## EXERCISE PROMPT:
Print all records exactly, leaving nothing out.

»»

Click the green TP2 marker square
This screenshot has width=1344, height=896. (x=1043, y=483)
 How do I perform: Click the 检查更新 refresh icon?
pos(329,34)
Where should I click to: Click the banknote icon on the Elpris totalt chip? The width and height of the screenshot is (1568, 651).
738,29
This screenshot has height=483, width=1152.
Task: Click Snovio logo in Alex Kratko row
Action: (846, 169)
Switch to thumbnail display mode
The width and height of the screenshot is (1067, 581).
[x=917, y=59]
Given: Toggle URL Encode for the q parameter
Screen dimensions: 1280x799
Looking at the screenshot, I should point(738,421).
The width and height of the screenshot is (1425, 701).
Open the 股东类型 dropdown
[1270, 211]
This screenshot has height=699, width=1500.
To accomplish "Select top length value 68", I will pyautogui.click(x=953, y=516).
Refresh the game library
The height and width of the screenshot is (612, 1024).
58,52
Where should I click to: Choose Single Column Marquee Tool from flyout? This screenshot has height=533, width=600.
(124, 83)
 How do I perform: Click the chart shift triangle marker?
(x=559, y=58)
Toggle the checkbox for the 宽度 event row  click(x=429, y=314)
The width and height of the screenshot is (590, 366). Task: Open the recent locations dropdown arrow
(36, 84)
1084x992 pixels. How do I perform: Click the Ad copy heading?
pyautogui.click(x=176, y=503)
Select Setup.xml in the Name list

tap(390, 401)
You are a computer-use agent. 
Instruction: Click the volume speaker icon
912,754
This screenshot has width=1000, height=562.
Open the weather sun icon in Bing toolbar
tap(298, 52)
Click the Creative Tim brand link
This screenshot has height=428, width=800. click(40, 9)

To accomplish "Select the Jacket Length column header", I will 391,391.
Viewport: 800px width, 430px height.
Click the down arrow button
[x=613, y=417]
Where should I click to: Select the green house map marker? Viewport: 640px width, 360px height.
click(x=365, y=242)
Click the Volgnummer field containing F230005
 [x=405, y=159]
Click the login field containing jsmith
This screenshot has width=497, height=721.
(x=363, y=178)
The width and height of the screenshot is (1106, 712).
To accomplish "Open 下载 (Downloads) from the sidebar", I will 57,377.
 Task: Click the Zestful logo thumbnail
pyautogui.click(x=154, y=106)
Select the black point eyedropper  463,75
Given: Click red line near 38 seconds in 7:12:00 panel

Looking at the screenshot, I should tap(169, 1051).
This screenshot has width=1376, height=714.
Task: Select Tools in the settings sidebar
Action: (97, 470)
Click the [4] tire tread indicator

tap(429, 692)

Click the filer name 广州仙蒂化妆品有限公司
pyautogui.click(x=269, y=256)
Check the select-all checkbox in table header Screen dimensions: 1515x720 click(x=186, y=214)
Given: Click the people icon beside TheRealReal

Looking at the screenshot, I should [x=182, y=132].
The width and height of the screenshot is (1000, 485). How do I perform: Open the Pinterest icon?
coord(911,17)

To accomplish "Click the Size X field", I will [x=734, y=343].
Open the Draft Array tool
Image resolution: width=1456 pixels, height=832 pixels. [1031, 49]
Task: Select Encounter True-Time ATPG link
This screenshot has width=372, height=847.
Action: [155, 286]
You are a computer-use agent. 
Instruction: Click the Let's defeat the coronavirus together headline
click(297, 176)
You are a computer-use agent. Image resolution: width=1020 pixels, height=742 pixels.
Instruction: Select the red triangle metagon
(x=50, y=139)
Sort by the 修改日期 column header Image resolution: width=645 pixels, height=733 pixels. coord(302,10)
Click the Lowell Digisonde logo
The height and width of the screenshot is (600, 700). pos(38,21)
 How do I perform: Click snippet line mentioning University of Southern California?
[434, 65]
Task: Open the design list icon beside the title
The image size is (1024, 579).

««

## TASK RESULT:
Click the green TP2 marker square
This screenshot has width=1344, height=896. (x=1043, y=483)
 How do I perform: Click the 检查更新 refresh icon?
pos(329,34)
Where should I click to: Click the banknote icon on the Elpris totalt chip? The width and height of the screenshot is (1568, 651).
738,29
This screenshot has height=483, width=1152.
Task: Click Snovio logo in Alex Kratko row
Action: (846, 169)
Switch to thumbnail display mode
The width and height of the screenshot is (1067, 581).
[x=917, y=59]
Given: Toggle URL Encode for the q parameter
Screen dimensions: 1280x799
Looking at the screenshot, I should point(738,421).
The width and height of the screenshot is (1425, 701).
Open the 股东类型 dropdown
[1270, 211]
This screenshot has height=699, width=1500.
To accomplish "Select top length value 68", I will pyautogui.click(x=953, y=516).
Refresh the game library
The height and width of the screenshot is (612, 1024).
58,52
Where should I click to: Choose Single Column Marquee Tool from flyout? This screenshot has height=533, width=600.
(124, 83)
 How do I perform: Click the chart shift triangle marker?
(x=559, y=58)
Toggle the checkbox for the 宽度 event row  click(x=429, y=314)
The width and height of the screenshot is (590, 366). Task: Open the recent locations dropdown arrow
(36, 84)
1084x992 pixels. How do I perform: Click the Ad copy heading?
pyautogui.click(x=176, y=503)
Select Setup.xml in the Name list

tap(390, 401)
You are a computer-use agent. 
Instruction: Click the volume speaker icon
912,754
This screenshot has width=1000, height=562.
Open the weather sun icon in Bing toolbar
tap(298, 52)
Click the Creative Tim brand link
This screenshot has height=428, width=800. click(40, 9)

To accomplish "Select the Jacket Length column header", I will 391,391.
Viewport: 800px width, 430px height.
Click the down arrow button
[x=613, y=417]
Where should I click to: Select the green house map marker? Viewport: 640px width, 360px height.
click(x=365, y=242)
Click the Volgnummer field containing F230005
 [x=405, y=159]
Click the login field containing jsmith
This screenshot has width=497, height=721.
(x=363, y=178)
The width and height of the screenshot is (1106, 712).
To accomplish "Open 下载 (Downloads) from the sidebar", I will 57,377.
 Task: Click the Zestful logo thumbnail
pyautogui.click(x=154, y=106)
Select the black point eyedropper  463,75
Given: Click red line near 38 seconds in 7:12:00 panel

Looking at the screenshot, I should tap(169, 1051).
This screenshot has width=1376, height=714.
Task: Select Tools in the settings sidebar
Action: (97, 470)
Click the [4] tire tread indicator

tap(429, 692)

Click the filer name 广州仙蒂化妆品有限公司
pyautogui.click(x=269, y=256)
Check the select-all checkbox in table header Screen dimensions: 1515x720 click(x=186, y=214)
Given: Click the people icon beside TheRealReal

Looking at the screenshot, I should [x=182, y=132].
The width and height of the screenshot is (1000, 485). How do I perform: Open the Pinterest icon?
coord(911,17)

To accomplish "Click the Size X field", I will [x=734, y=343].
Open the Draft Array tool
Image resolution: width=1456 pixels, height=832 pixels. [1031, 49]
Task: Select Encounter True-Time ATPG link
This screenshot has width=372, height=847.
Action: [155, 286]
You are a computer-use agent. 
Instruction: Click the Let's defeat the coronavirus together headline
click(297, 176)
You are a computer-use agent. Image resolution: width=1020 pixels, height=742 pixels.
Instruction: Select the red triangle metagon
(x=50, y=139)
Sort by the 修改日期 column header Image resolution: width=645 pixels, height=733 pixels. coord(302,10)
Click the Lowell Digisonde logo
The height and width of the screenshot is (600, 700). pos(38,21)
 How do I perform: Click snippet line mentioning University of Southern California?
[434, 65]
Task: Open the design list icon beside the title
The image size is (1024, 579).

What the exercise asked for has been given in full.